昨日から災難続きで身も心も、もうくたくただ。中央広場の噴水の脇に置かれたベンチに座り、長いため息を漏らす。
「最悪だな」
顔を両手で覆って呟く。生まれるのは単純な後悔だ。何を血迷ったというのか、修羅場の中であんな言葉を投げるなど正気の沙汰ではない。
「もう疲れた」
ここではひとりだったから、どんな泣き言も吐き出してしまいそうだった。強く目を瞑ってから開く。覆っていた手を下ろして膝を叩き、立ち上がった。残念なことに弱気になっている時間はなかった。少なくともあと三時間、《第七天国》へ侵入したとされる異端審問機関を探さなければならないのだ。
考えることが多すぎて痛い頭を抱えながら、ラファランは宛てもなく街の中を彷徨う。《第七天国》を東西南北に貫く河川に沿って歩いていると、一列に並んだ建物の屋根をふらふらと飛ぶ妖精を見つける。妖精も彼の姿に気づいたのか、小馬鹿にするような蛇行を描きながら近づいてきた。

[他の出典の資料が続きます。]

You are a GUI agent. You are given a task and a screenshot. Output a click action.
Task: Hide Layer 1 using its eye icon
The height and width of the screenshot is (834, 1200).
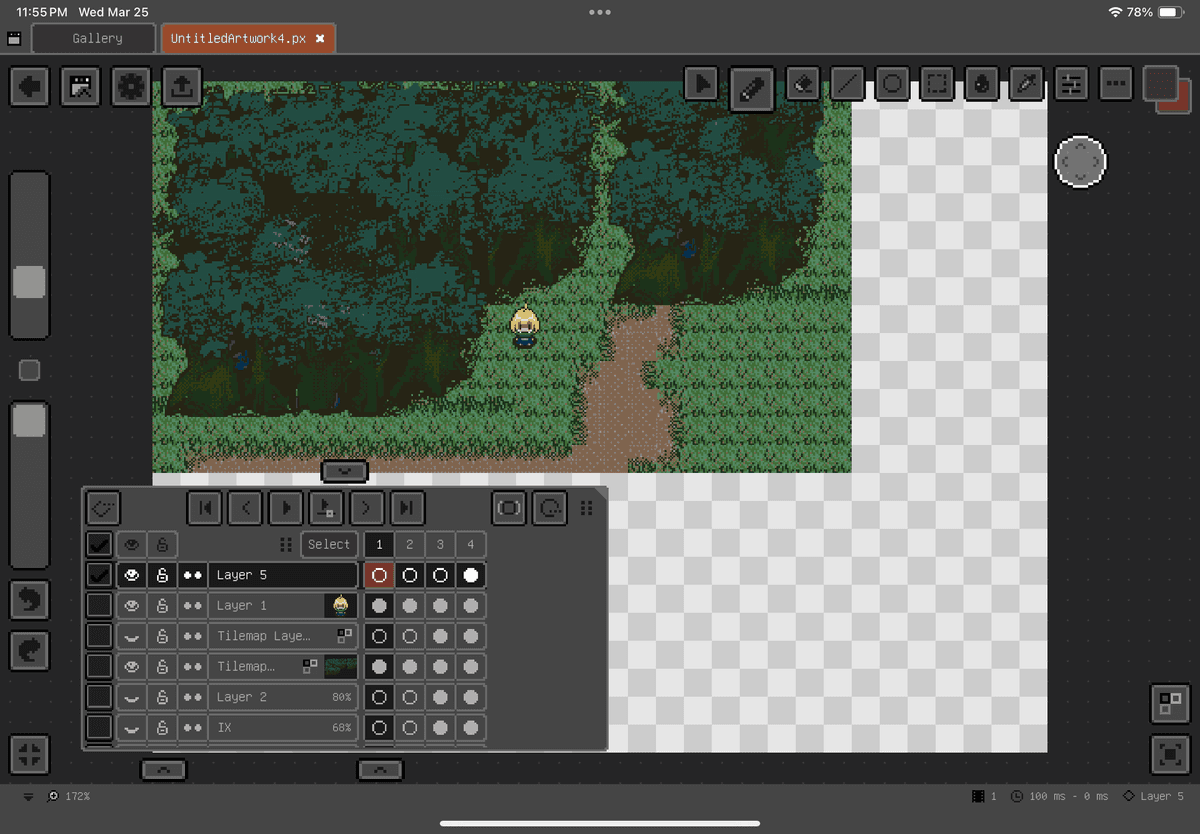coord(131,606)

「今日は色々な意味で大活躍のようね、ラファラン」幾重にも聞こえる不快な声でシャーロットが話しかける。「それと、なかなか役者だったじゃない。意外と才能があるのかしらね」
「何の話だよ」ラファランは語気を強める。
「昼前とさっきのことよ。あなた、《カドシュの法院》でもおいそれとは拝めない事案に昨日から遭遇しっぱなしね」
「褒めてるのか、それとも貶してるのか?」
「あら、後者に決まってるじゃない。まるで悪霊に取り憑かれているようね」
心底どうでもよくなって、ラファランは無視して先を歩き続ける。嫌がらせのように併走する妖精の光が視界にちらついて喉の奥が熱くなるような怒りを覚えた。
「なんなんだ。付いてくる暇があったら他の方を探せよ」
「そういうあなたも阿呆みたいに歩いてないで魔法転移で移動しながら探ったら?」妖精が冷笑する。「まあ、無駄骨になりそうだけれどね」
「どういうことだ」
「You can’t see the forest for the trees.」
流暢な英語でシャーロットが告げる。
「精々がんばりなさい。あなたがもがけばもがくほど、それはきっと蜜の味になるのだから」
不吉な言葉を残して妖精が飛び上がる。
心底頭にくる女だと思った。シャーロットはしばしば英語のことわざを置いていくことがある。ラファランが英語が苦手なことを知っているのだ。
嫌味な女だ、と口の中でぼやく。萎えかけた気力を奮い立ててラファランは魔法転移をする。